Job Growth: More than a half million new positions are expected to open up from 2008 through 2018, according to the Department of Labor.*
Average Salary: RNs have an average salary of $62,450.**
Thriving Career #7 - Special Education Teacher
Teachers specializing in special education are considered in very high demand, especially in inner city and rural areas.
Job Growth: Nearly 82,000 special education teaching positions are expected to be added between 2008-2018, according to the Department of Labor.*
Preparation: Earning your bachelor's degree and completing an approved special education teaching program is a great start to pursuing this career. This could also help as you pursue entry-level positions in most states; note that some state may require a master's degree. You must also have a special education license.
Average Salary: Average salaries for teachers in special education vary, depending on the academic level. At the high school level, special education teachers have an average annual salary of $51,340.**
Thriving Career #8 - Computer Network Administrator
Careers in the field of Information Technology (IT) are steadily on the rise. And with the evolution of new technology sure to continue, that should make computer network administrators a growing career.

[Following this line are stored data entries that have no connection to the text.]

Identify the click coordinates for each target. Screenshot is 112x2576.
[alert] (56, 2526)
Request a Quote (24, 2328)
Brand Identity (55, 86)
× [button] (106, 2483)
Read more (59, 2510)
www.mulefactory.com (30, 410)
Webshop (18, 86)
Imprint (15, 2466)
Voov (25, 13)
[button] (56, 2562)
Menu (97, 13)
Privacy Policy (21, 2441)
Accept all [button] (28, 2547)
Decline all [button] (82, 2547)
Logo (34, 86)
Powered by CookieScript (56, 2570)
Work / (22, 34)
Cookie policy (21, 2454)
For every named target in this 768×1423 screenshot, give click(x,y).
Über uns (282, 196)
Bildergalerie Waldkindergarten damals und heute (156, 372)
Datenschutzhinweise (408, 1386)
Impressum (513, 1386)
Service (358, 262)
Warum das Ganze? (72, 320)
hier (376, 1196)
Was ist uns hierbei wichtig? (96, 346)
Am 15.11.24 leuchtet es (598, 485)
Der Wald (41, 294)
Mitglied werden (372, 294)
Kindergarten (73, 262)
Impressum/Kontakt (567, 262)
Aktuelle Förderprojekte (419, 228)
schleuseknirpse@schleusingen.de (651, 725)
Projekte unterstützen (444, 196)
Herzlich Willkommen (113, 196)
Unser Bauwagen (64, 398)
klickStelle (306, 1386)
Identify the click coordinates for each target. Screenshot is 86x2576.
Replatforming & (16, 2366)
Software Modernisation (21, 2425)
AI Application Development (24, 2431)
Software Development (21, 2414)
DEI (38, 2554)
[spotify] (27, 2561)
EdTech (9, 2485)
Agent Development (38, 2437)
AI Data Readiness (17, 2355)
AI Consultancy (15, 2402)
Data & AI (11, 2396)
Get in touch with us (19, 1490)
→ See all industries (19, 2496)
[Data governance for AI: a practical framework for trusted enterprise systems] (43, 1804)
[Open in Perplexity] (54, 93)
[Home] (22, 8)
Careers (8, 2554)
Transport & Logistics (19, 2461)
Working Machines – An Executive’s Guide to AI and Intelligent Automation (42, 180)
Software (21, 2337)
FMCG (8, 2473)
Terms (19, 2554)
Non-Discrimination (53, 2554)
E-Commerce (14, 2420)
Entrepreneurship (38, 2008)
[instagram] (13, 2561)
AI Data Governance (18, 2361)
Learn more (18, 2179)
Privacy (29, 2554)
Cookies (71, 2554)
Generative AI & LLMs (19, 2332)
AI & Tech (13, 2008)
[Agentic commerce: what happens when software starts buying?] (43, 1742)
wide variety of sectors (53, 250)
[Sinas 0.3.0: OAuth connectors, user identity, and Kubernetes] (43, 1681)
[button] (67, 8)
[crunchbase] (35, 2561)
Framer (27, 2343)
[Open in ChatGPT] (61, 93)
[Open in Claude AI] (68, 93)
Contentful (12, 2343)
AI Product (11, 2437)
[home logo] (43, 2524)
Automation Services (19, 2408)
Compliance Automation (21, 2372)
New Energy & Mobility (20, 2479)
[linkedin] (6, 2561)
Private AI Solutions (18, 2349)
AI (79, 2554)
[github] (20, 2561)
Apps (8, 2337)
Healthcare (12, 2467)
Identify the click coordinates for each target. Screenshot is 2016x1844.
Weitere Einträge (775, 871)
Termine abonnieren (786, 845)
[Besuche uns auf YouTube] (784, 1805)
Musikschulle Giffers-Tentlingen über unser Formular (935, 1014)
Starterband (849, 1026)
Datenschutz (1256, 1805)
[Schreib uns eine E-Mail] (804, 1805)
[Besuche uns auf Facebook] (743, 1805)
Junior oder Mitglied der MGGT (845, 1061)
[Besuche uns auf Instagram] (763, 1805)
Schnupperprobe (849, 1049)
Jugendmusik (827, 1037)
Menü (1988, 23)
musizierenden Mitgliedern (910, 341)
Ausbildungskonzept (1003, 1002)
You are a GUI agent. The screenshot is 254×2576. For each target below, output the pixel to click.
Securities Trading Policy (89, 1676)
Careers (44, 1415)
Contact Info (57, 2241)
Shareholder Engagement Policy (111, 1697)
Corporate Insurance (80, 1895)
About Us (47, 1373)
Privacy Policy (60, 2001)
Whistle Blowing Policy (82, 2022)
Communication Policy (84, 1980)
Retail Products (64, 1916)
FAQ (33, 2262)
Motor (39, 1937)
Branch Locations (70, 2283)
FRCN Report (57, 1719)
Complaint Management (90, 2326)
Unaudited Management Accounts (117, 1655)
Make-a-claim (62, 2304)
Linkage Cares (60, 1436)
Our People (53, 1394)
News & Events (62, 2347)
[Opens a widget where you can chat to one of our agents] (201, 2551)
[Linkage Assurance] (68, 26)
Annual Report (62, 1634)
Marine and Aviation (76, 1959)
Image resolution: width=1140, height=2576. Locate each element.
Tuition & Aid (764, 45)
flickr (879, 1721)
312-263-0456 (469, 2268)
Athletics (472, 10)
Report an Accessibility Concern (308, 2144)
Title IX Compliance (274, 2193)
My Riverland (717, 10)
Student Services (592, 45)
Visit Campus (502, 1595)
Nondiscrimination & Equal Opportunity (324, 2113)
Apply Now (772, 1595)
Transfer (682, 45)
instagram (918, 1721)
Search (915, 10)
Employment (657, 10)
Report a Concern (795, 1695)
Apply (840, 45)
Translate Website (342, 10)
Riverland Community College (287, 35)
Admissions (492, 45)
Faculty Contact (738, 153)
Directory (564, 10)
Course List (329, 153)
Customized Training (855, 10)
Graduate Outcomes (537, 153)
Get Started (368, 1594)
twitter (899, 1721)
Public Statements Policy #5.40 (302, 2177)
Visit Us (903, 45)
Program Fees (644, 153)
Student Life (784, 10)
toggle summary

Job Growth: Some 78,900 new jobs for computer network administrators will be created from 2008 through 2018, according to the Department of Labor.*
Average Salary: Computer systems administrators average at about $66,310 a year.**
*Employment projections compiled by the Bureau of Labor Statistics, U.S. Department of Labor, Occupational Outlook Handbook, 2010-11 edition.
**Average annual salaries as reported by the U.S. Department of Labor, Bureau of Labor Statistics, in May 2008.